From the records below, pull out the lines starting at the one that contains "This screenshot has" and ending at the one that contains "[x=227, y=80]", copying them word for word and leaving out the pictures.

### RECORDS FOR THIS EXERCISE

START

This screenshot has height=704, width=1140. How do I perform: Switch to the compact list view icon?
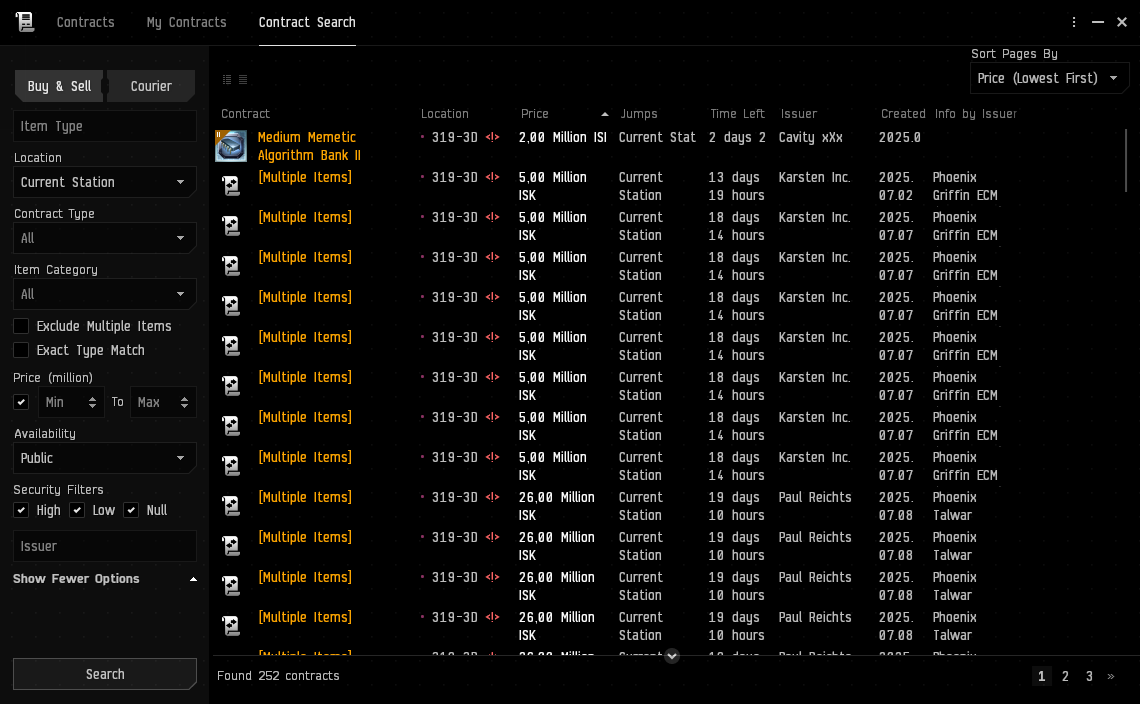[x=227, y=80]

END
START

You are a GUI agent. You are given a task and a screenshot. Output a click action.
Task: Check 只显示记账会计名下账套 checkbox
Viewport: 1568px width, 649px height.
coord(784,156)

END

### PROBLEM SOLUTION
This screenshot has height=704, width=1140. How do I perform: Switch to the compact list view icon?
[x=227, y=80]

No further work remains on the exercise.